The Concentration of Phosphatidylethanolamine in Mitochondria Can Modulate ATP Production and Glucose Metabolism in Mice

Reduced hepatic glycogen levels and glucose uptake in Pemt^−/− mice. A: Hepatic glycogen levels in Pemt^+/+ mice (black bars) and Pemt^−/− mice (white bars) after an overnight fast. B–D: Glucose uptake by liver (B), muscle (C), and white adipose tissue (D) of Pemt^+/+ mice and Pemt^−/− mice, measured 15 min after injection of 2-[³H]deoxy-d-glucose i.v. Values are means ± SEM (n = 6 per group). *P < 0.05.

Hormonal or transcriptional activation of gluconeogenesis is not altered by PEMT deficiency. A: Glucagon tolerance test. Blood glucose levels were monitored after injection of glucagon (140 µg/kg body wt i.p.) into nonfasted Pemt^+/+ mice and Pemt^−/− mice. B: Gluconeogenic gene expression in livers of Pemt^+/+ and Pemt^−/− mice was determined using quantitative PCR. Data are relative to cyclophilin mRNA. C: Protein expression of PEPCK and PGC1α in livers of Pemt^+/+ mice and Pemt^−/− mice. Protein disulfide isomerase (PDI) was used as a loading control. D: Quantification of protein levels from C. Values are means ± SEM (n = 6 per group).

PEMT deficiency alters hepatic mitochondrial phospholipid composition and morphology. A–C: Levels of PC, PE, and the PC-to-PE ratio were determined in mitochondria from livers of Pemt^+/+ mice and Pemt^−/− mice (n = 6/group). D: Mitochondrial copy number in livers of Pemt^+/+ mice and Pemt^−/− mice were determined by the ratio of mitochondrial DNA to nuclear DNA (n = 6/group). E: Transmission electron microscope images of mitochondria in liver. White arrows indicate mitochondria. LD, lipid droplet; N, nucleus. The size (F) and circularity (G) of individual mitochondria (n = 150–350/group) were quantified using ImageJ software. H: Protein expression of mitofusin Mfn1 and -2 and Opa1 in mitochondria from livers of Pemt^+/+ mice and Pemt^−/− mice. Voltage-dependent anion channel (VDAC) was used as a loading control. I: Quantification of protein levels from H. Values are means ± SEM. *P < 0.05.

Increased oxidative phosphorylation and ATP production in Pemt^−/− mice.

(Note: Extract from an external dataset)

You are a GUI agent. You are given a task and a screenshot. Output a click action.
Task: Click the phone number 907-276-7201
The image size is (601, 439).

A: mRNA expression of genes involved in the TCA cycle in livers of Pemt^+/+ mice and Pemt^−/− mice was quantified using quantitative PCR. Data are relative to cyclophilin mRNA. Values are means ± SEM (n = 6/group). B: ATP levels in primary hepatocytes isolated from Pemt^+/+ mice and Pemt^−/− mice. Values are means ± SEM of four independent experiments. C–E: Activities of complexes I, II, and IV in mitochondria isolated from livers of Pemt^+/+ mice and Pemt^−/−. Values are means ± SEM (n = 6/group). F: Hepatic PDH activity in Pemt^+/+ mice and Pemt^−/− mice after an overnight fast. Values are means ± SEM (n = 12/group). G: Protein expression of oxidative phosphorylation complexes I–IV in mitochondria from Pemt^+/+ mice and Pemt^−/− livers. Expression was quantified using ImageJ software (H). Values are means ± SEM (n = 4/group). *P < 0.05.

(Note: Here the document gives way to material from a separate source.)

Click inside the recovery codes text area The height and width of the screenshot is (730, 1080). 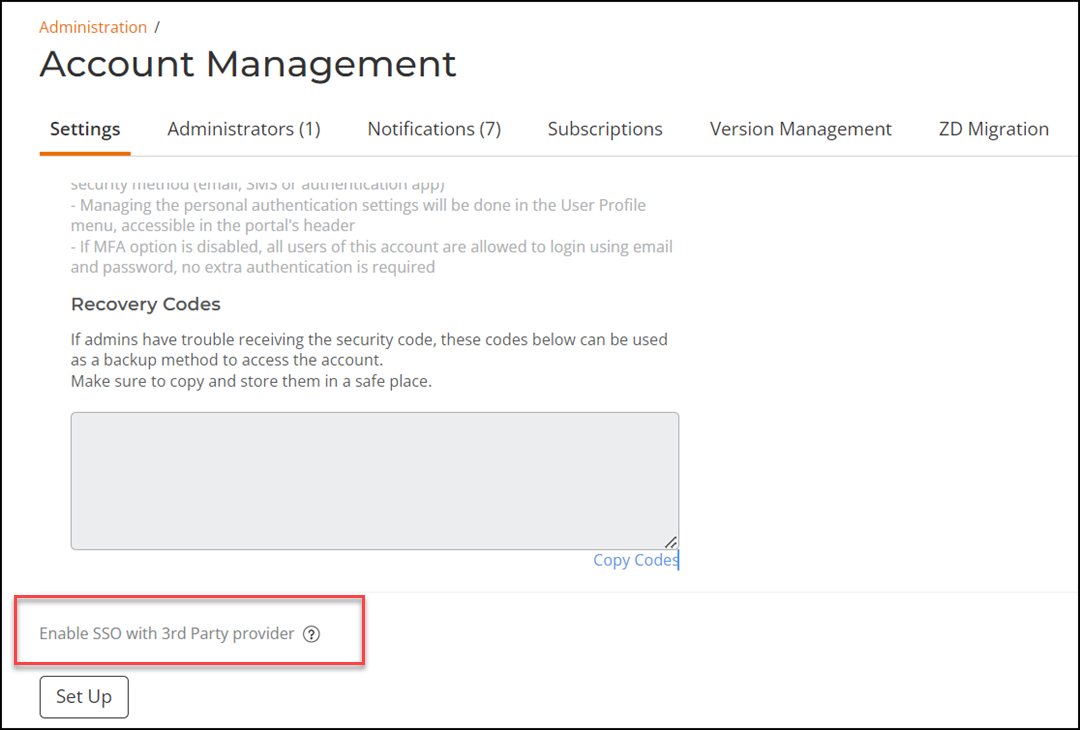[374, 480]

Increased respiration in hepatoma cells lacking PEMT. A: PEMT activity in McArdle-RH7777 cells without (pCI) or with (p38) PEMT expression compared with normal mouse liver homogenate. B: Basal rate of O₂ consumption in intact cells from endogenous substrates (intact) and substrate-driven O₂ consumption in digitonin-permeabilized cells supplied with substrates: pyr/mal, pyruvate plus malate (complex I); Suc, succinate (complex II) plus rotenone (inhibitor of complex I). Values are means ± SEM of four independent experiments, each performed in duplicate. C: Protein expression of oxidative phosphorylation complexes I–IV in mitochondria from pCI and p38 McArdle-RH7777 cells. Expression was quantified using ImageJ software (D). *P < 0.05.

Metabolism of mitochondrial PC and PE in hepatocytes. A: Decay of radiolabeled PE in mitochondria in primary hepatocytes from Pemt^+/+ and Pemt^−/− mice. Cells were pulse labeled with [³H]serine for 1 h, followed by a 4-h chase period. B: Incorporation of [³H]serine into the choline head group of PC in Pemt^+/+ and Pemt^−/− hepatocytes. Values are means ± SEM of three independent experiments.